Sa position au centre d’un quartier à la fois commerçant et résidentiel, au cœur de Casablanca, comme Maarif le rend inadéquat à accueillir les dizaines de milliers de passionnés de football dont le nombre a considérablement augmenté avec l’essor démographique de la métropole. À chaque match du Raja, du Wydad ou de l’équipe nationale, les riverains retiennent leur souffle, les commerces ferment et la circulation y est bloquée. Plusieurs villes au monde, telles Madrid, Cardiff, Milan ou Londres ont des stades en plein centre, mais les infrastructures ne sont pas les mêmes et ces stades ont été réfléchis pour être logés au cœur de ces villes avec toutes les commodités qui en facilitent la jouissance.
Dans lesdites villes, les stades sont entourés de stations de métro ce qui facilite la dispersion des supporters après chaque rencontre. Une procédure gérée par des milliers de stadiers et supervisée par les services de l’ordre, contrairement au Maroc où les stadiers se comptent sur les doigts d’une main et placés généralement à la tribune VIP.
C’est une réalité: à Casablanca, assister à un match est un vrai parcours de combattant. Un supporter passe des heures pour trouver son ticket sur les sites de vente en ligne dédiés. Doit se rendre au stade, un jour à l’avance, pour récupérer le précieux sésame qu’il pouvait imprimer chez lui. Le jour J, il passe un temps interminable dans les files d’attente pour entrer. Et une fois à l’intérieur, il est privé du minimum syndical: les toilettes. Les sanitaires existants sont insuffisants au vu des capacités d’accueil du stade qui commence à se faire vieillot.

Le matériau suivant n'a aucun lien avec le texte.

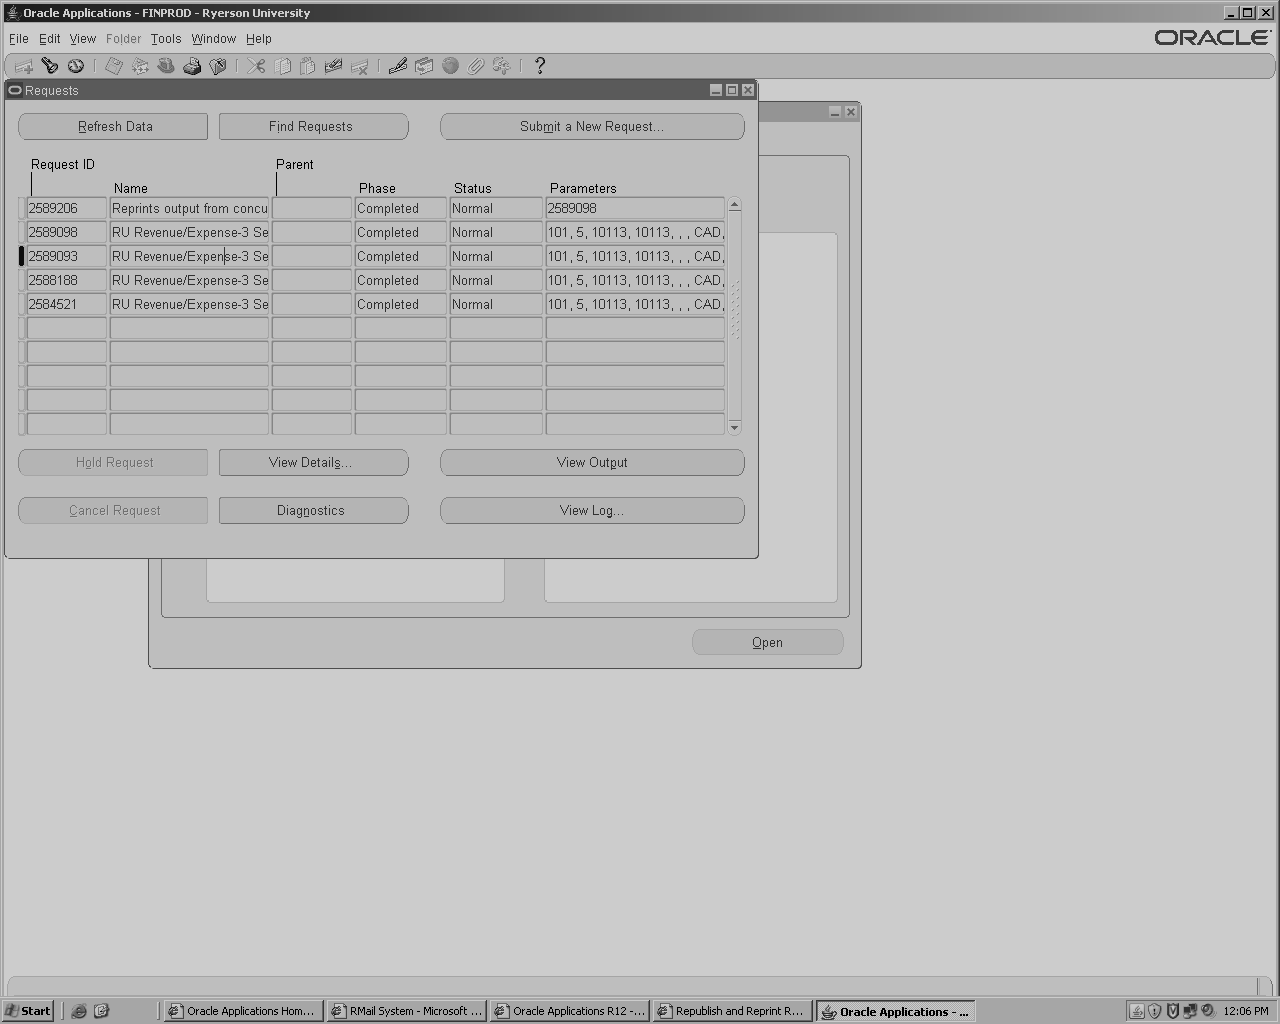Image resolution: width=1280 pixels, height=1024 pixels.
Task: Open the View menu
Action: pyautogui.click(x=83, y=39)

Ce dernier a été inauguré en 1955 avec une capacité de 30.000 pour une population de 700.000 habitants. Il a été rénové en 1983 et sa capacité est passée à 80.000 places sans les sièges et à cette époque la métropole comptait quelques 2 millions d’habitants. Aujourd’hui, le nombre de Casablancais s’est presque multiplié par 6 depuis 1955 (4 millions) et le stade ne peut contenir que 45.000 supporters en comptant les sièges de la zone 6, menacée d’écroulement et fermée depuis plusieurs semaines.
Le Maroc est candidat pour l’organisation de deux évènements footballistiques majeurs, la Coupe d’Afrique des Nations 2025 et la Coupe du monde de la FIFA 2030. Soyons honnêtes, le stade d’honneur ne mérite pas de figurer dans les deux dossiers de candidature.
Les Bidaouis ont longtemps cru au projet du nouveau stade, annoncé tantôt à Bouskoura, tantôt à Benslimane ou à Lahraouine, mais qui malheureusement n’a jamais vu le jour. La faute à qui? À des élus qui n’arrivent pas à oublier leurs querelles et servir l’intérêt général? A l’impéritie dans la gestion des affaires de la ville? Aujourd’hui, il est urgent de prendre une décision qui sauve des vies: fermer cette plaie à Casa qui fait office de stade de foot.